Yaël Pachet, Le peuple de mon père

À seize ans, elle avait pleuré en lisant Malone meurt de Beckett sur le conseil de son père ; mais en ce jour de l’été 2016, la réalité est là de ce corps mort, de cette voix devenue silencieuse. Tout le livre converge vers cet instant irréductible, ce qui donne une page profondément émouvante et juste : « J’ai regardé sa mâchoire, ses lèvres à peine entrouvertes, comme s’il allait soupirer, ou dire quelque chose, ou se taire, comme s’il avait mal. Comme si, dans la mort, ou entrant dans la mort, il avait fourni ce dernier effort d’attention, cette dernière impulsion qui lui tenait tant à cœur à habiter le geste, à le faire sien, à l’assumer, à accompagner le corps avec sa conscience, à ne pas se laisser mourir sans interroger cet événement dans son corps, cette fatigue, ou ce choc inédit, sans penser le geste, le faire sien. » « Je veux mourir furieux », aurait-il dit à sa fille, qui, elle, sent son identité « disloquée ».

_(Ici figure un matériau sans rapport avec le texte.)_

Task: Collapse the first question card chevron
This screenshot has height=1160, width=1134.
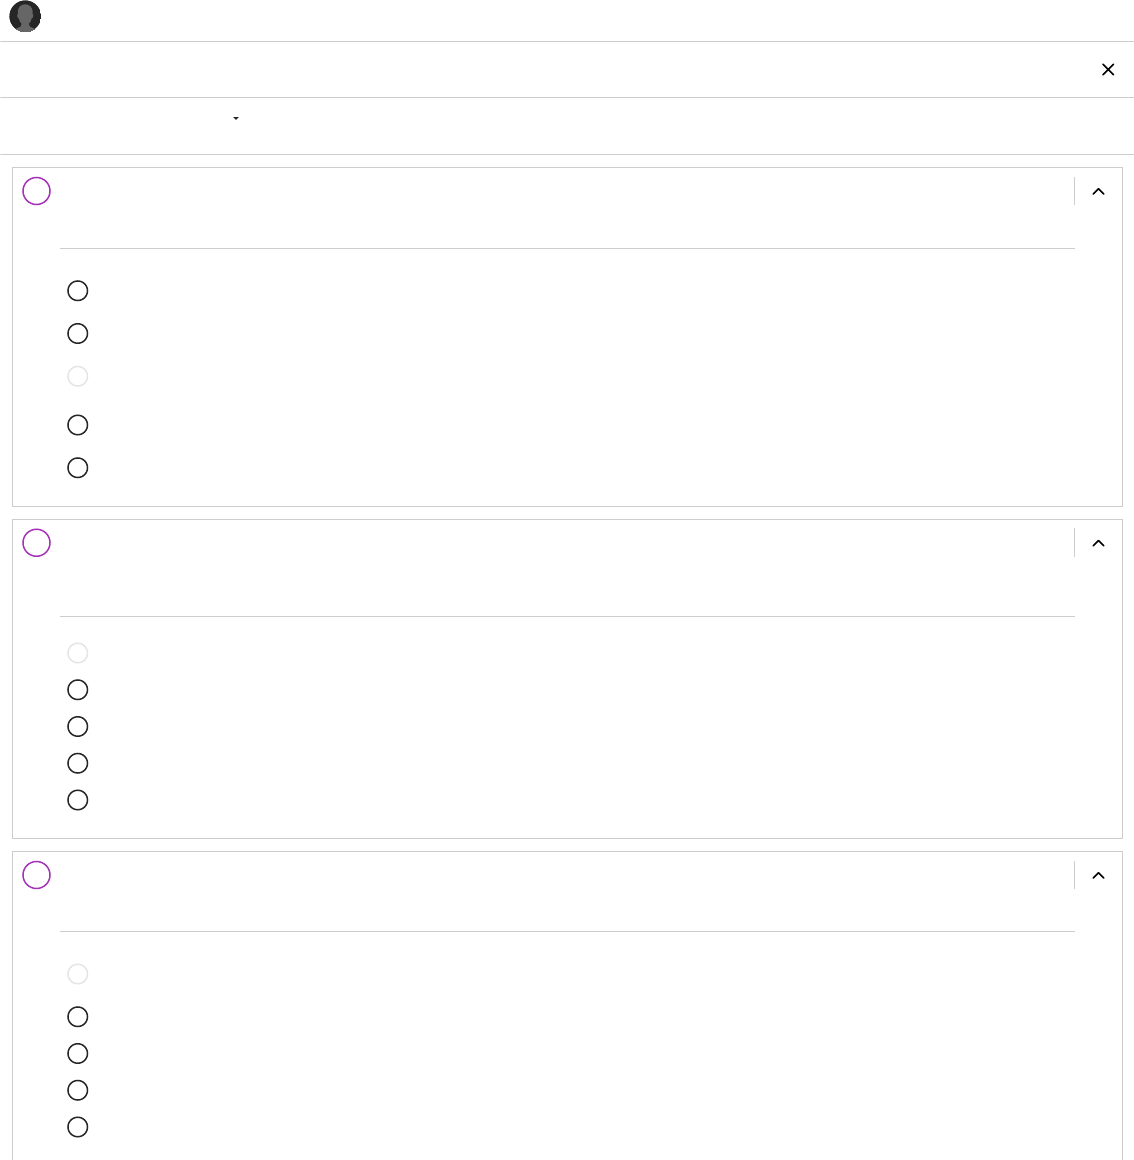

Assurément nous partageons cette tristesse et saluons ce beau geste d’hommage par l’écriture, ce kaddish sans retenue, cette prière des morts chuchotée au chevet d’un mort aimé. Certaines pages de ce livre d’émotion et de confidences ne pourront être vraiment comprises que par ceux, assez proches, qui n’ignorent pas certains détails de la vie de Pierre, comme telle relation de rivalité avec un certain (bien connu) Pierre M.  Pour nous, si Pierre Pachet est vivant, il l’est aussi dans ses essais et dans cette somme considérable d’articles qu’il a publiés dans différentes revues, dont En attendant Nadeau, qui sont pour nous indissociables de son souvenir, comme ces fascinantes captations de séminaires avec Patrick Hochart, disponibles sur un site qui préserve pour nous, et pour tous, une part de sa mémoire.


  1. Nous devions ce jour de juin préparer chez lui la maquette du prochain numéro de la revue avec le secrétaire de rédaction, Hugo Pradelle.